С Бандотом Толян перестал общаться тогда же примерно, когда и я. Сколько пузырей всех форм и объемов было в свое время раздавлено нами на троих, а сейчас я вообще слабо представлял, о чем мы будем говорить, соберись вдруг прежним составом.
— Погоди…
Толян раз за разом скрипел зажигалкой. В конце концов, невнятно матернувшись, шваркнул ее об асфальт, затолкал обслюнявленную сигарету обратно в пачку. Задевая встречных, мы сбежали в подземный переход.
…Вот интересно, думаю, все время, что я провожу с Толянычем и всей этой его шпаной, я ощущаю вполне отчетливое внутреннее отталкивание. Тогда как тот же Андрюха со своим характером и позицией в жизни вызывает, в общем, искреннюю симпатию и уважение.
При этом вообразить, допустим, себя на Андрюхином месте я абсолютно не в силах.
…Надо сказать, Бандотово погоняло ничуть не подходило ему ни в переносном смысле, ни тем более в прямом — ни раньше, ни тем более теперь.

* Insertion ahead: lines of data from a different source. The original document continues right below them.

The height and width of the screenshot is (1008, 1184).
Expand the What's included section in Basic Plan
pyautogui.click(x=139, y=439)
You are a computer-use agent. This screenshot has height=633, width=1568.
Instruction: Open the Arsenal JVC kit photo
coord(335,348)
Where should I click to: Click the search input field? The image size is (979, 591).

Сколько я его помнил, Андрюха всегда производил впечатление удивительно адекватного типа. На редкость легкого и спокойного. Даже в безумные панковские наши времена он безумствовал без истерики и надрыва. И я совершенно не сомневался, что сейчас он ведет стопроцентно нормальное, здоровое, вряд ли такое уж богатое и, понятно, небеспроблемное, но вполне в итоге гармоничное существование. Ведет и будет вести.

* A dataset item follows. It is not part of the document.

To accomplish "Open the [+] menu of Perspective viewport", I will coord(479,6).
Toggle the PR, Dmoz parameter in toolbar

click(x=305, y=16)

Существование, которому можно и, наверное, стоит позавидовать.
И которому я не смогу завидовать никогда.
Собственно, я даже знаю, почему, слово готово — все то же, прежнее. Разве это с моей стороны — не инфантилизм?..

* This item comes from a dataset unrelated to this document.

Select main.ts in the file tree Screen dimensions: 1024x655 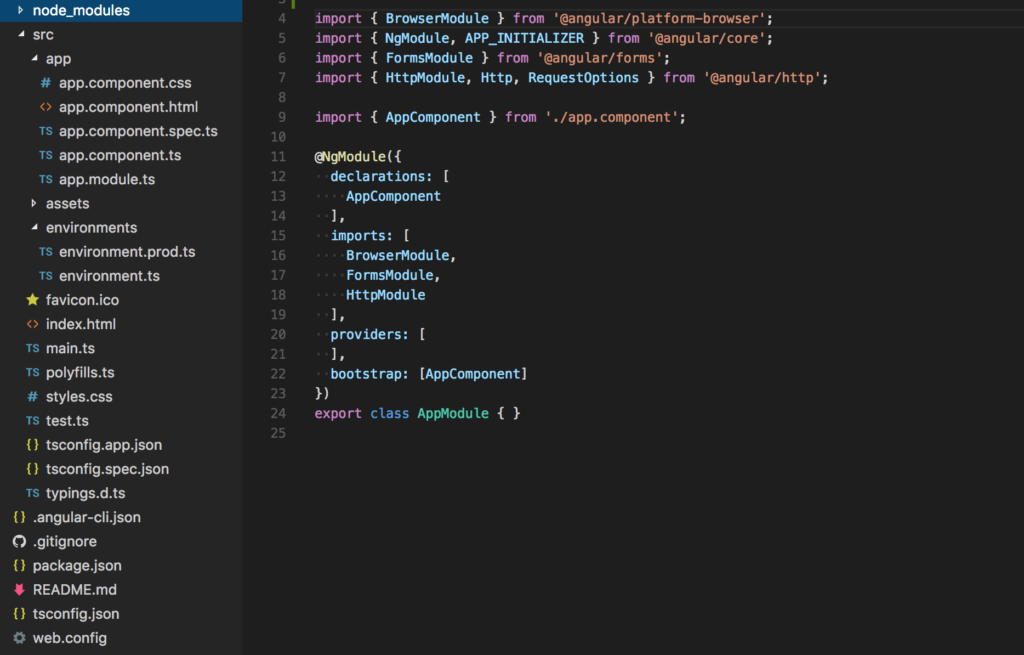[70, 348]
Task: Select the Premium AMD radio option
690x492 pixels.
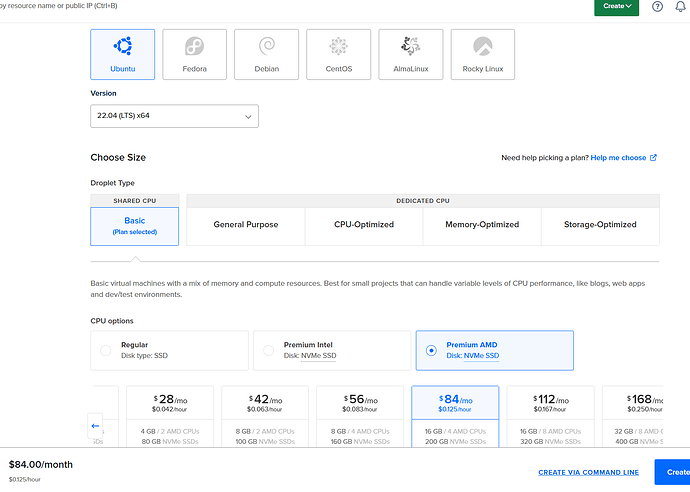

Я ведь до сих пор так и не научился воспринимать жизнь как рутину. Как-то не освоился в ней. Не втянулся. Не выделил для себя главного и не перестал обращать на прочее внимание. Не набрал стабильной инерции повторяющихся действий и подразумеваемых эмоций. Не сориентировался среди утвержденных приоритетов и очевидных возможностей…
А главное — не хочу я ничего такого. Не смогу я так. Жутко мне от всего этого, душно, тошно…
Жизнь… Жизнь — странна!
Невозможно к ней привыкнуть. Мне, во всяком случае… Ну да, это далеко не оптимальная (с точки зрения удобства и спокойствия) позиция по отношению к реальности. Зато единственная, позволяющая испытывать ИНТЕРЕС.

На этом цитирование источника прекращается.